■ Provided material ■

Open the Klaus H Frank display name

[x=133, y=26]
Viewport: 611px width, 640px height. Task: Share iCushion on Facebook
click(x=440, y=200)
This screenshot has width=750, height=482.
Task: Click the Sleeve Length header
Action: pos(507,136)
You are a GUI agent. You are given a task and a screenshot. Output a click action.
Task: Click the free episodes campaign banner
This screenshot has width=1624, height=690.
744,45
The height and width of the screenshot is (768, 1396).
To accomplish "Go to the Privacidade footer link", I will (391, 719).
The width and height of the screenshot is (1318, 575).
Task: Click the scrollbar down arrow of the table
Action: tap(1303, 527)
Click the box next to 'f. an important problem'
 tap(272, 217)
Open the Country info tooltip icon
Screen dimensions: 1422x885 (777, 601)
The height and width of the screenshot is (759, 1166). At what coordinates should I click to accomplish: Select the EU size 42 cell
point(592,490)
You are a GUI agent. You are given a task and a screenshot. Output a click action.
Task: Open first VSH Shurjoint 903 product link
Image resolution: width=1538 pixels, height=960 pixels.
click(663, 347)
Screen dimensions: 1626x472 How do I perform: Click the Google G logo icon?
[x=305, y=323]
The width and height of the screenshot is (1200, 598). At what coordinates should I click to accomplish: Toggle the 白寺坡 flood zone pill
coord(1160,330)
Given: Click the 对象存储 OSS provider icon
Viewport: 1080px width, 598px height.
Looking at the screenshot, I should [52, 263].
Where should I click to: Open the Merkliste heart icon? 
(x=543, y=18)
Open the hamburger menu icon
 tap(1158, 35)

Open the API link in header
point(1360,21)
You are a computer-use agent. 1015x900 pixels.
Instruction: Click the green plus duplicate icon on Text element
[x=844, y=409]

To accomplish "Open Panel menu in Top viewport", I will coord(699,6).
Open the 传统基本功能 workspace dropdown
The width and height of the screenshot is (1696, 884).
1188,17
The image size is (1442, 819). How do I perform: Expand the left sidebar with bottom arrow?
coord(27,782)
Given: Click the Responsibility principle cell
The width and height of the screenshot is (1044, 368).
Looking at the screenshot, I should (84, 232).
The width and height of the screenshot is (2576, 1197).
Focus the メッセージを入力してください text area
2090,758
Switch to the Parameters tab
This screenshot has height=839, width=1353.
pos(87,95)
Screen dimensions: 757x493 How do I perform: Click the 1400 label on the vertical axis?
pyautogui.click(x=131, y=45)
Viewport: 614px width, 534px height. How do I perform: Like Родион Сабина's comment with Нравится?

■ Your task ■
Please write the entries out again exactly as they stand.

■ Exercise answer ■
Open the Klaus H Frank display name

[x=133, y=26]
Viewport: 611px width, 640px height. Task: Share iCushion on Facebook
click(x=440, y=200)
This screenshot has width=750, height=482.
Task: Click the Sleeve Length header
Action: pos(507,136)
You are a GUI agent. You are given a task and a screenshot. Output a click action.
Task: Click the free episodes campaign banner
This screenshot has width=1624, height=690.
744,45
The height and width of the screenshot is (768, 1396).
To accomplish "Go to the Privacidade footer link", I will (391, 719).
The width and height of the screenshot is (1318, 575).
Task: Click the scrollbar down arrow of the table
Action: tap(1303, 527)
Click the box next to 'f. an important problem'
 tap(272, 217)
Open the Country info tooltip icon
Screen dimensions: 1422x885 (777, 601)
The height and width of the screenshot is (759, 1166). At what coordinates should I click to accomplish: Select the EU size 42 cell
point(592,490)
You are a GUI agent. You are given a task and a screenshot. Output a click action.
Task: Open first VSH Shurjoint 903 product link
Image resolution: width=1538 pixels, height=960 pixels.
click(663, 347)
Screen dimensions: 1626x472 How do I perform: Click the Google G logo icon?
[x=305, y=323]
The width and height of the screenshot is (1200, 598). At what coordinates should I click to accomplish: Toggle the 白寺坡 flood zone pill
coord(1160,330)
Given: Click the 对象存储 OSS provider icon
Viewport: 1080px width, 598px height.
Looking at the screenshot, I should [52, 263].
Where should I click to: Open the Merkliste heart icon? 
(x=543, y=18)
Open the hamburger menu icon
 tap(1158, 35)

Open the API link in header
point(1360,21)
You are a computer-use agent. 1015x900 pixels.
Instruction: Click the green plus duplicate icon on Text element
[x=844, y=409]

To accomplish "Open Panel menu in Top viewport", I will coord(699,6).
Open the 传统基本功能 workspace dropdown
The width and height of the screenshot is (1696, 884).
1188,17
The image size is (1442, 819). How do I perform: Expand the left sidebar with bottom arrow?
coord(27,782)
Given: Click the Responsibility principle cell
The width and height of the screenshot is (1044, 368).
Looking at the screenshot, I should (84, 232).
The width and height of the screenshot is (2576, 1197).
Focus the メッセージを入力してください text area
2090,758
Switch to the Parameters tab
This screenshot has height=839, width=1353.
pos(87,95)
Screen dimensions: 757x493 How do I perform: Click the 1400 label on the vertical axis?
pyautogui.click(x=131, y=45)
Viewport: 614px width, 534px height. How do I perform: Like Родион Сабина's comment with Нравится?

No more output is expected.